> _TEXT SECTION_:
>>>
We agree that the use of a buffer (or in fact the existence of a geometric offset) provides discussion potential in this work. There were long discussions among the authors if and how to tackle this problem. We concluded to use a buffer and by this to average the values of the neighboring pixels of each tree observation. We are aware that this blurs the extracted value to some degree but might as well prevent from including pure non-tree pixels. We also did a small exploratory analysis on the effect of the buffer size: https://pat-s.github.io/2019-feature-selection/eda.html#effects-of-different-buffer-sizes-when-extracting-values-to-trees. However we decided not to include this figure into the paper as no clear results can be drawn from it. Additionally it would mainly cause more guessing and move focus away from the main topic of the paper.
We think that there might not be a perfect solution to this and all proposed ones (including doing nothing at all) will have some downside. With respect to the suggestion to use segmentation: we agree that this would be an interesting option. However note that there is no problem identifying the trees or their exact location. The issue is with the potential offset of the hyperspectral image of up to 1 m, possibly resulting in a non-match of a tree point and its actual corresponding pixel.
<<<
(Text and item location entries)
>>>
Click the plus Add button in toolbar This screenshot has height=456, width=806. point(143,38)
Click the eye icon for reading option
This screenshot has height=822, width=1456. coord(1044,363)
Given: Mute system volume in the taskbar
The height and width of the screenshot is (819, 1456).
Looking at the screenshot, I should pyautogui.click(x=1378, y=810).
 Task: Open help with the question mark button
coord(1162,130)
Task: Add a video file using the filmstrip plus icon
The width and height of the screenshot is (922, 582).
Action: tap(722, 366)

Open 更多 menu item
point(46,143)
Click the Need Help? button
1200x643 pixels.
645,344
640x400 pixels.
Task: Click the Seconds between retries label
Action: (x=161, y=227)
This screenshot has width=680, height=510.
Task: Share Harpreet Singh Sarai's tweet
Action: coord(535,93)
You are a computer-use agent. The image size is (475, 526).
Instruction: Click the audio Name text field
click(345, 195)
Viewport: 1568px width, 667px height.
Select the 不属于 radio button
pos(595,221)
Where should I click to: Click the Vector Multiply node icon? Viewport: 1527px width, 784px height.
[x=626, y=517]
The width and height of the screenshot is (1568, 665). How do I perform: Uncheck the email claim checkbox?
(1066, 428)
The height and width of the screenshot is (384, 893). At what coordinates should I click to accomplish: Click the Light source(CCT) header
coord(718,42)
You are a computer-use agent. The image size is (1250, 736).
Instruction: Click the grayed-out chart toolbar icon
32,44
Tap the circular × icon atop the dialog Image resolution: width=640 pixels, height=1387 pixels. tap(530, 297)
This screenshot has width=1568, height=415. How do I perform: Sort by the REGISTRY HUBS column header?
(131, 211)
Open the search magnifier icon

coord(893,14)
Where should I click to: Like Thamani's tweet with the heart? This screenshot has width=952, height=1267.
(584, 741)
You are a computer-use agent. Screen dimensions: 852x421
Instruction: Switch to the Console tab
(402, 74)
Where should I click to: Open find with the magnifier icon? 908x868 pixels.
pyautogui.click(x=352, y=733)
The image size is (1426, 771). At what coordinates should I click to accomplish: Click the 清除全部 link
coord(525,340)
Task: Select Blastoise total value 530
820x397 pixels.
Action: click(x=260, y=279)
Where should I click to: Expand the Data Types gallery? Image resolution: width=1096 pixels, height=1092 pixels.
<<<
> _EXERCISE TASKS_:
a – Reproduce the passage of the reply on buffers between "We agree that the" and "of the paper.", inclusive.
b – According to the reply on buffers, why did the authors leave the buffer-size figure out of the paper?

> _RESULTS FOR THE EXERCISE_:
a –
We agree that the use of a buffer (or in fact the existence of a geometric offset) provides discussion potential in this work. There were long discussions among the authors if and how to tackle this problem. We concluded to use a buffer and by this to average the values of the neighboring pixels of each tree observation. We are aware that this blurs the extracted value to some degree but might as well prevent from including pure non-tree pixels. We also did a small exploratory analysis on the effect of the buffer size: https://pat-s.github.io/2019-feature-selection/eda.html#effects-of-different-buffer-sizes-when-extracting-values-to-trees. However we decided not to include this figure into the paper as no clear results can be drawn from it. Additionally it would mainly cause more guessing and move focus away from the main topic of the paper.

b – No clear results could be drawn from it. It would also mainly cause more guessing and shift focus away from the paper's main topic.